For maximum data protection and flexibility, picurl can create XMP sidecar files instead of writing metadata directly into the picture. Using this strategy, we prevent data loss due to corrupt file headers and tagging also works for pictures stored on FTP servers.
Publishing Images over low-bandwith connections
Placeholder Thumbnails can also be used to "pre-announce" upcoming photo-downloads. Sounds strange?
Imagine you travel with your super-new Digital SLR Camera and take dozens of high-quality images. Unfortunately, the connection speed in the internet cafés you visit is horrible lame. You start some uploading attempts to your FTP server, but finally you give up.
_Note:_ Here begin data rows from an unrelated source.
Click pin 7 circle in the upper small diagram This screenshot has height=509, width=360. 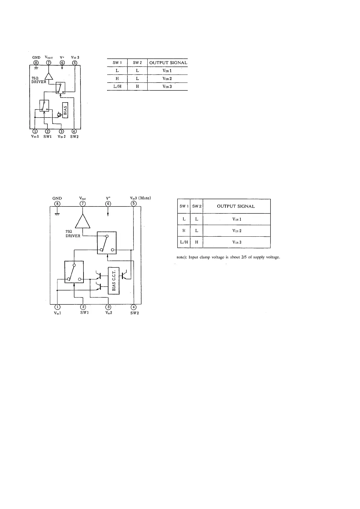point(48,63)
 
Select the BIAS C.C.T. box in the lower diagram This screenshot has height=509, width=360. point(114,280)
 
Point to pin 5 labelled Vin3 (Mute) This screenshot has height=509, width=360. point(133,203)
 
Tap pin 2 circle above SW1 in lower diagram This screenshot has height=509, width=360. point(83,307)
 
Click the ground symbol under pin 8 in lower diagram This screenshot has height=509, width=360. point(56,214)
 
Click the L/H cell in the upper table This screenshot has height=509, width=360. point(117,86)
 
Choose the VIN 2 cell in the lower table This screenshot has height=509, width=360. point(237,231)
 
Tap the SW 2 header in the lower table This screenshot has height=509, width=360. point(197,206)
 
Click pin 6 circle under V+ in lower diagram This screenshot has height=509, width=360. point(108,203)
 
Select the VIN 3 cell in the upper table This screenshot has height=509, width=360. point(167,87)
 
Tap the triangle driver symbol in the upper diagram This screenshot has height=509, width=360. point(49,76)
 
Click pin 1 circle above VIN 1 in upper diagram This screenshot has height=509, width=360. point(35,131)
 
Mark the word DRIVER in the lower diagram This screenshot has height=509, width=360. point(73,236)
Furthermore, your client needs high-resolution versions that take at least 3 Megabytes per photo.
Gladly, you have picurl running from the flash drive of your camera. it uploads the placeholder thumbnails to your server, which refer to the to-be-uploaded high-res-versions of the image. Each placeholder thumbnail is just 20kb, so the upload is fast also on lame connections.
Your client fetches the placeholder thumbnails with picurl and gets a first visual impression of your material. furthermore, your client's picurl will recognise the pending downloads and automatically download the images once they are available.